TCPR’s Take: We have not yet seen the data upon which the FDA’s approval was based, although a brief summary of some of this data is presented on the Pfizer website, in their updated Lyrica product insert (http://www.pfizer.com/ pfizer/download/uspi_lyrica.pdf). The key questions will be whether Lyrica does better than tricyclics or SNRIs, both of which are effective in fibromyalgia (though neither class has FDA approval). Lyrica has a fairly negative side effect profile, including high rates of sedation and dizziness, and has some abuse liability, being classified in the same DEA schedule as cough suppressants with codeine.
Meta-analysis shows no difference between SSRIs and bupropion
Clinical lore has it that SSRIs are preferable to bupropion for depressed patients who present with anxiety and insomnia. Papakostas and colleagues tested this assumption by obtaining patient data from 10 studies funded by GlaxoSmithKline (makers of brand name Wellbutrin) over the years. Analyzing results involving 2122 patients with major depression, the authors found no differences in overall efficacy between the two classes, with the exception of a marginal advantage in the Hamilton Anxiety Scale for women, but not men. How marginal was the benefit? The SSRI anxiety scale response rate was 63.8% vs. bupropion’s 58.8%. Since the authors reviewed 64 different outcome measures, this difference was highly likely to occur by chance alone (Papakostas GI, et al., Int Clin Psychopharmacology July 2007;22(4):226-229.)
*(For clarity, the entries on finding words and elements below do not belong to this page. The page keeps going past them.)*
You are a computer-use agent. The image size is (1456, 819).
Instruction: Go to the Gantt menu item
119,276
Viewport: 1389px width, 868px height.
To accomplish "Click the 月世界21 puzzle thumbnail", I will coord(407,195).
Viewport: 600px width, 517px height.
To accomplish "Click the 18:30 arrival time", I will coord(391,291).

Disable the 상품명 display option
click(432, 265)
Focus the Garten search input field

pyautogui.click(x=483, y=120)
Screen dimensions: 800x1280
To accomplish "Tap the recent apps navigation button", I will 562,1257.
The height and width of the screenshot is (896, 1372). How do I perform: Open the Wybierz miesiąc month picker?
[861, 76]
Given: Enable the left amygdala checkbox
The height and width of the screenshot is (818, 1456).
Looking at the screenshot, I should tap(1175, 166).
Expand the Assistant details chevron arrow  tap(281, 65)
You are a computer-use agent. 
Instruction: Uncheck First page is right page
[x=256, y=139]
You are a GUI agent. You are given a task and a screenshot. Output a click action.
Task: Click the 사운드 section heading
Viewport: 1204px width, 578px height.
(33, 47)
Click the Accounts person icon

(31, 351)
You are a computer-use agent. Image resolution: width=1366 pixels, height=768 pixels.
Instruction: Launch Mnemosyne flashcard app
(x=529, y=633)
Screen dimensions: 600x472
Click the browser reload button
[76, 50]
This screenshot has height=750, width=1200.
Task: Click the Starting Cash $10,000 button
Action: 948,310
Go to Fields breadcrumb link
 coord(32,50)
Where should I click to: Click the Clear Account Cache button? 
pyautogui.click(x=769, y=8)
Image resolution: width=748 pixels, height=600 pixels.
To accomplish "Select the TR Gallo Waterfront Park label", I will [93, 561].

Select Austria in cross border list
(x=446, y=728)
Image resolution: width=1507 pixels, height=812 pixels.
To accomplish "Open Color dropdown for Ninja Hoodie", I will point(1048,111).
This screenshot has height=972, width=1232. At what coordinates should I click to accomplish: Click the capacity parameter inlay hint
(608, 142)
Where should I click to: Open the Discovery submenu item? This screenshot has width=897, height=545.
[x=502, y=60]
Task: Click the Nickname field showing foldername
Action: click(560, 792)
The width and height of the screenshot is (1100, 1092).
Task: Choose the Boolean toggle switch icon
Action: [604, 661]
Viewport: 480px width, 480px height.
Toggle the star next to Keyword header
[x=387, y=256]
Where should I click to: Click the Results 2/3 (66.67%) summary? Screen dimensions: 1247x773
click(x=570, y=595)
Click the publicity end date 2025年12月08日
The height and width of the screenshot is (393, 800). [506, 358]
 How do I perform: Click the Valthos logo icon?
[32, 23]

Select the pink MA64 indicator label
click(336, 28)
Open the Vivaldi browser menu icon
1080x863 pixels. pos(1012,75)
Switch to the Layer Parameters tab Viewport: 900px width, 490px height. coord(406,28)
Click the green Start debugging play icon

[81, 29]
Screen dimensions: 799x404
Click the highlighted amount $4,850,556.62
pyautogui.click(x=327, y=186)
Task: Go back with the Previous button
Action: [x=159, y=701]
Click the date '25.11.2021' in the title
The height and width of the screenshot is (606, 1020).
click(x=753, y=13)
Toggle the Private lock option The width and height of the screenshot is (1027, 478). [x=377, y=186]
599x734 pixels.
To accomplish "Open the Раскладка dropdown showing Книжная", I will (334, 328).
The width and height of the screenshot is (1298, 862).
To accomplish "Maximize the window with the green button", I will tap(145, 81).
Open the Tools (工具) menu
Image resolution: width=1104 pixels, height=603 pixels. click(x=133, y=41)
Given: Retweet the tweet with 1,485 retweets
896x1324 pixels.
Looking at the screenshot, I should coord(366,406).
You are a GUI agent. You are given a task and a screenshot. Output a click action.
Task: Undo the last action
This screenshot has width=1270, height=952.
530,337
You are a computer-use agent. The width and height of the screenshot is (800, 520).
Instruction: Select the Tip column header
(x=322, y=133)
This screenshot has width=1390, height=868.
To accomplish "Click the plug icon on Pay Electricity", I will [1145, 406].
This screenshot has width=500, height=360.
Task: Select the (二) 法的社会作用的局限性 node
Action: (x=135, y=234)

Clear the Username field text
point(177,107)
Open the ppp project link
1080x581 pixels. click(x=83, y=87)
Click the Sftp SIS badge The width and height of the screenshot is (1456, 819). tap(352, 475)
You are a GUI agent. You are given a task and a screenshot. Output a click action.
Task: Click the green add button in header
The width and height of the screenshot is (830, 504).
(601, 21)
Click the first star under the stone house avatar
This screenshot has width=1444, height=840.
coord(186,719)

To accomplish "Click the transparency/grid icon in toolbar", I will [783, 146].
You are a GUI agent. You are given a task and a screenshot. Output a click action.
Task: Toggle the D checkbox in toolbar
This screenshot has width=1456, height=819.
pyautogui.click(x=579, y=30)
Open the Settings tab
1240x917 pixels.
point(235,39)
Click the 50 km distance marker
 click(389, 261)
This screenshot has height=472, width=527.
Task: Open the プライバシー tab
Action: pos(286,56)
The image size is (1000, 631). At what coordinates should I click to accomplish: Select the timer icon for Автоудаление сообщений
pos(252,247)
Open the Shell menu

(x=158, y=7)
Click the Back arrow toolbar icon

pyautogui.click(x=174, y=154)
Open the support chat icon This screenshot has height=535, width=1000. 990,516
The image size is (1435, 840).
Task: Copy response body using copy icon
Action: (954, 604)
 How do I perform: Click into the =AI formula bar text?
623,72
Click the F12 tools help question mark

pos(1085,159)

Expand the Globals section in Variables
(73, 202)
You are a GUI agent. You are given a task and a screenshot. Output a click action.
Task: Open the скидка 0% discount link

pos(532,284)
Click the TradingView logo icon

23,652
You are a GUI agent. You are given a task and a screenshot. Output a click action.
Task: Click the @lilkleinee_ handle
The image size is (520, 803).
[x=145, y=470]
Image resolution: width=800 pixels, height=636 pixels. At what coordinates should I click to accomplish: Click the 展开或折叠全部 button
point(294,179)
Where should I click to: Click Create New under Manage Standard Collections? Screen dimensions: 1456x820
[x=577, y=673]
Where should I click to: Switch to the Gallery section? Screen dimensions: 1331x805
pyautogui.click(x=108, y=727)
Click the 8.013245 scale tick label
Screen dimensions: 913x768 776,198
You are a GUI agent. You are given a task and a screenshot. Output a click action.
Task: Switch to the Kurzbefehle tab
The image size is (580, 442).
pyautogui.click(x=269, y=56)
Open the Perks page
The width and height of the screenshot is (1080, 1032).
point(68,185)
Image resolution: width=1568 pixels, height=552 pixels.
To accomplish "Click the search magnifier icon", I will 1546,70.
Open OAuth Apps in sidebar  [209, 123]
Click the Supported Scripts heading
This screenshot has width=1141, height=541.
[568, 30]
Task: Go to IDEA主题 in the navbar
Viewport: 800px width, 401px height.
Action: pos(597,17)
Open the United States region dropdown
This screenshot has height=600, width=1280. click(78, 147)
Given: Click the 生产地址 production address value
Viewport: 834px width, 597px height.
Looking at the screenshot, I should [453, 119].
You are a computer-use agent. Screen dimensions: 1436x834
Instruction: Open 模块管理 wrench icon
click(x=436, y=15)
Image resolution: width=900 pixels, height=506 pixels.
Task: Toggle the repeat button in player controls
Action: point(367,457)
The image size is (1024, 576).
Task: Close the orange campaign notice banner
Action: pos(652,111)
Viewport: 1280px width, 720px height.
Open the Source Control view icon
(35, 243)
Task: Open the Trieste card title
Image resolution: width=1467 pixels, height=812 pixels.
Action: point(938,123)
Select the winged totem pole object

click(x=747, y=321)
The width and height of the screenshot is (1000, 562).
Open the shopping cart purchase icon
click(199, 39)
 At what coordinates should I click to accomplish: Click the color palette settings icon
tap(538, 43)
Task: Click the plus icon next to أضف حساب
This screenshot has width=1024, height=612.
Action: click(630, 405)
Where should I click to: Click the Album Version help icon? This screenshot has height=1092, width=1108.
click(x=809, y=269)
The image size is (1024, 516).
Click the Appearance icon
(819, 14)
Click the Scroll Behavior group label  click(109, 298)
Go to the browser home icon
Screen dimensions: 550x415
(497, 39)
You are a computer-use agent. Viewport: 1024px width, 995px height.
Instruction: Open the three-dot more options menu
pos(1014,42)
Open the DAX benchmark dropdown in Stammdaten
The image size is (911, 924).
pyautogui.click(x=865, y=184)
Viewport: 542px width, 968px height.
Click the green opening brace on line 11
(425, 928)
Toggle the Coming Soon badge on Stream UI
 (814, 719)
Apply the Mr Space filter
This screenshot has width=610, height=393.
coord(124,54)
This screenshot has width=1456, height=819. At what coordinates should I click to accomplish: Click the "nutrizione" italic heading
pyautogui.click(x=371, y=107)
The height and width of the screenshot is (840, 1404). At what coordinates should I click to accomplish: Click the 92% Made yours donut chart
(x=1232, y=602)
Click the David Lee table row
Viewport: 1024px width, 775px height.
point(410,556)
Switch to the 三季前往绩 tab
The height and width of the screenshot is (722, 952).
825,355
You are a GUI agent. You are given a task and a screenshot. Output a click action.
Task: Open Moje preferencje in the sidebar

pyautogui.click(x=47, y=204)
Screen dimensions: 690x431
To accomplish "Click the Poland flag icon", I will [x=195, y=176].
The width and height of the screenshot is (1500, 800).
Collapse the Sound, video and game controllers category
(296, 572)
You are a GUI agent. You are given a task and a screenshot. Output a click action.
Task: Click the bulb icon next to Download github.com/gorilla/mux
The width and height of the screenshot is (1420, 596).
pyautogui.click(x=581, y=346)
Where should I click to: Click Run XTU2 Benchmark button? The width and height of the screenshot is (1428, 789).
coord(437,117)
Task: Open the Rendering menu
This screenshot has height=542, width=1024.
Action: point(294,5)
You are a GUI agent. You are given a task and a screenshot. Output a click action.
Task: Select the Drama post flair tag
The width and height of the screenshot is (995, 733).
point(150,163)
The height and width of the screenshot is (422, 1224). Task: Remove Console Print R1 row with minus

TCPR’s Take: While this data implies that Wellbutrin is just as effective for anxious depression as the SSRIs, all of the trials were sponsored by GSK, meaning that they were presumably designed in order to make bupropion look good. The authors did not discuss this possibility, presumably because they all have dozens of industry relationships and because two of the authors are GSK employees.